When using HTTPS, you need two routers: one for the websecure entrypoint to serve traffic, and one for the web entrypoint to redirect HTTP to HTTPS.

services:
  traefik:
    image: traefik:v3.3
    command:
      - "--providers.docker=true"
      - "--providers.docker.exposedbydefault=false"
      - "--entrypoints.web.address=:80"
      - "--entrypoints.websecure.address=:443"
      - "--certificatesresolvers.letsencrypt.acme.email=admin@example.com"
      - "--certificatesresolvers.letsencrypt.acme.storage=/letsencrypt/acme.json"
      - "--certificatesresolvers.letsencrypt.acme.httpchallenge.entrypoint=web"
    ports:
      - "80:80"
      - "443:443"
    volumes:
      - /var/run/docker.sock:/var/run/docker.sock:ro
      - letsencrypt:/letsencrypt

  poweradmin:
    image: poweradmin/poweradmin:stable
    environment:
      PA_CREATE_ADMIN: "true"
      DB_TYPE: sqlite
    volumes:
      - poweradmin-db:/db
    labels:
      - traefik.enable=true
      - traefik.http.middlewares.redirect-https.redirectScheme.scheme=https
      - traefik.http.middlewares.redirect-https.redirectScheme.permanent=true
      - traefik.http.routers.poweradmin_http.entrypoints=web
      - traefik.http.routers.poweradmin_http.rule=Host(`poweradmin.example.com`)
      - traefik.http.routers.poweradmin_http.middlewares=redirect-https
      - traefik.http.routers.poweradmin.entrypoints=websecure
      - traefik.http.routers.poweradmin.rule=Host(`poweradmin.example.com`)
      - traefik.http.routers.poweradmin.tls=true
      - traefik.http.routers.poweradmin.tls.certresolver=letsencrypt
      - traefik.http.services.poweradmin.loadbalancer.server.port=80

volumes:
  poweradmin-db:
  letsencrypt:

A common mistake is defining the redirect-https middleware without creating an HTTP router that uses it. Without the HTTP router (poweradmin_http above), requests on port 80 have no matching route and Traefik returns 404.

Global HTTP-to-HTTPS Redirect

Instead of adding redirect labels to each service, you can configure a global redirect in Traefik's static configuration:

services:
  traefik:
    command:
      - "--entrypoints.web.address=:80"
      - "--entrypoints.websecure.address=:443"
      - "--entrypoints.web.http.redirections.entryPoint.to=websecure"
      - "--entrypoints.web.http.redirections.entryPoint.scheme=https"

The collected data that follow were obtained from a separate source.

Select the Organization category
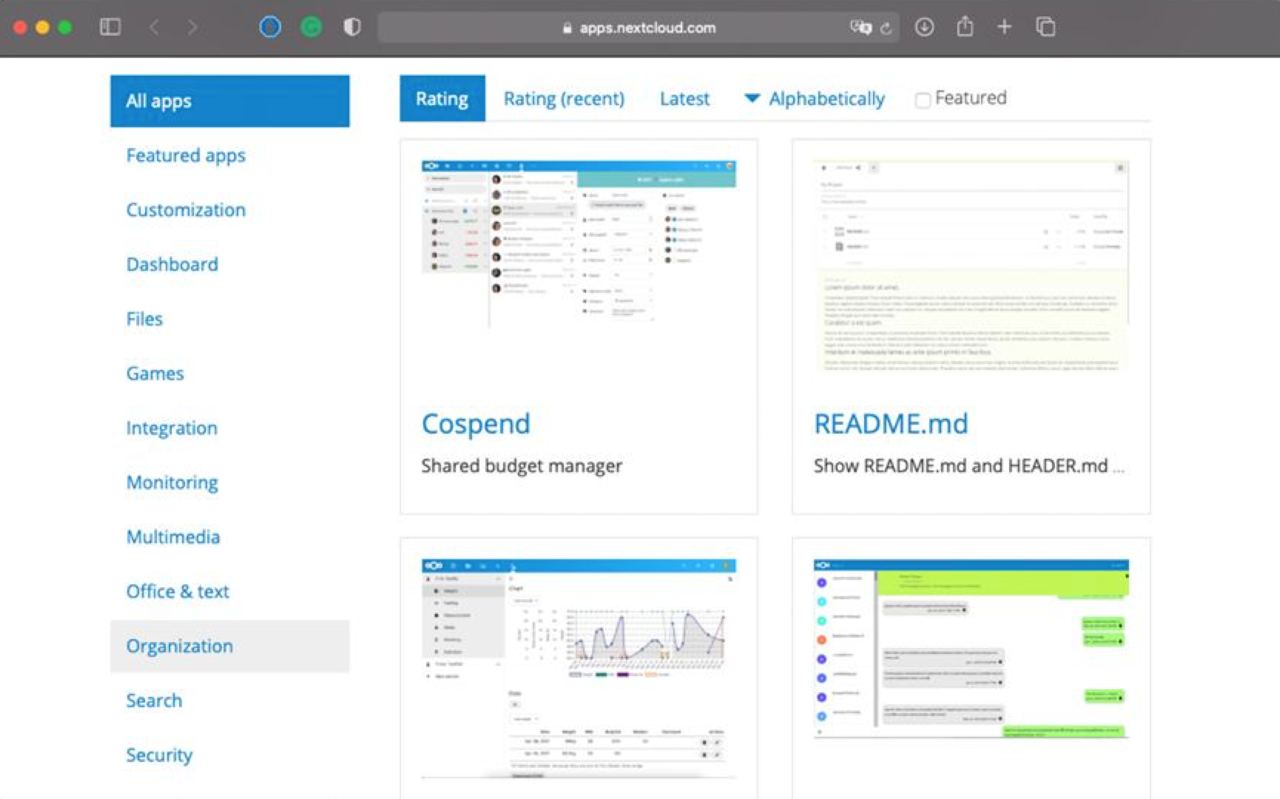 (x=230, y=646)
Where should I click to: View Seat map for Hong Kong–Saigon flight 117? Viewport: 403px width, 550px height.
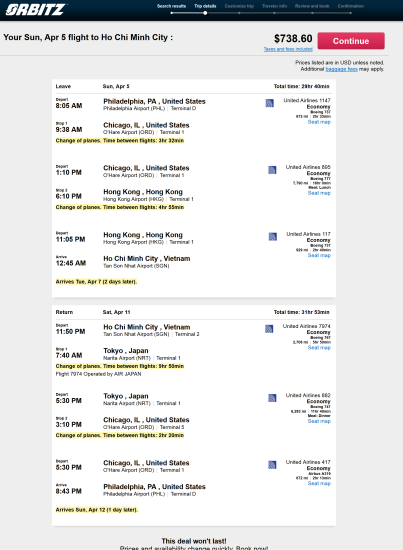tap(319, 255)
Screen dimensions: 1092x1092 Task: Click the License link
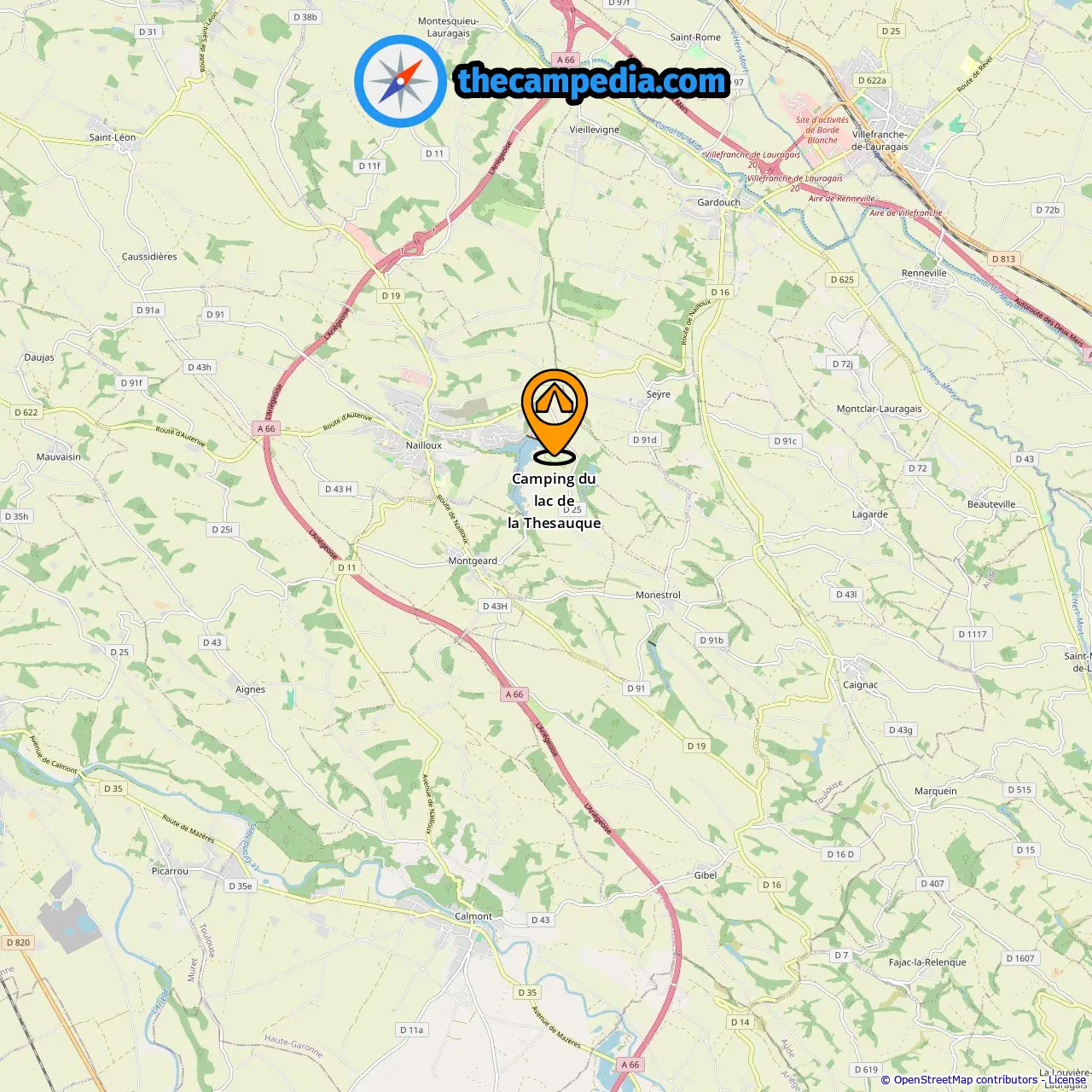1067,1080
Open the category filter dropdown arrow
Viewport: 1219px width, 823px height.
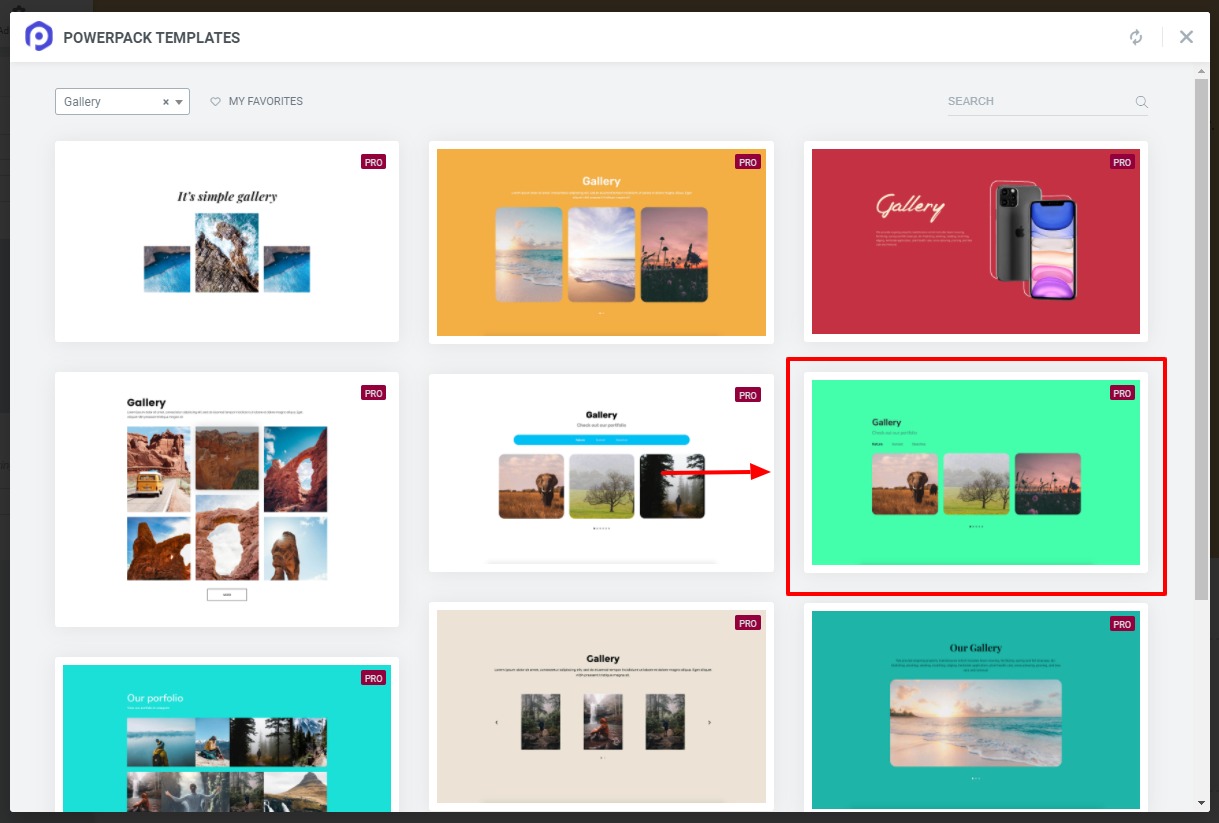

With this approach, you only need the websecure router on each service.

Nginx

server {
    listen 80;
    server_name poweradmin.example.com;
    return 301 https://$host$request_uri;
}

server {
    listen 443 ssl;
    server_name poweradmin.example.com;

    ssl_certificate /path/to/cert.pem;
    ssl_certificate_key /path/to/key.pem;

    location / {
        proxy_pass http://localhost:8080;
        proxy_set_header Host $host;
        proxy_set_header X-Real-IP $remote_addr;
        proxy_set_header X-Forwarded-For $proxy_add_x_forwarded_for;
        proxy_set_header X-Forwarded-Proto $scheme;
    }
}

Caddy

poweradmin.example.com {
    reverse_proxy localhost:8080
}

Caddy automatically provisions TLS certificates via Let's Encrypt.

Apache

<VirtualHost *:80>
    ServerName poweradmin.example.com
    Redirect permanent / https://poweradmin.example.com/
</VirtualHost>

<VirtualHost *:443>
    ServerName poweradmin.example.com

    SSLEngine on
    SSLCertificateFile /path/to/cert.pem
    SSLCertificateKeyFile /path/to/key.pem

    ProxyPreserveHost On
    ProxyPass / http://localhost:8080/
    ProxyPassReverse / http://localhost:8080/
</VirtualHost>

Requires mod_proxy, mod_proxy_http, and mod_ssl modules.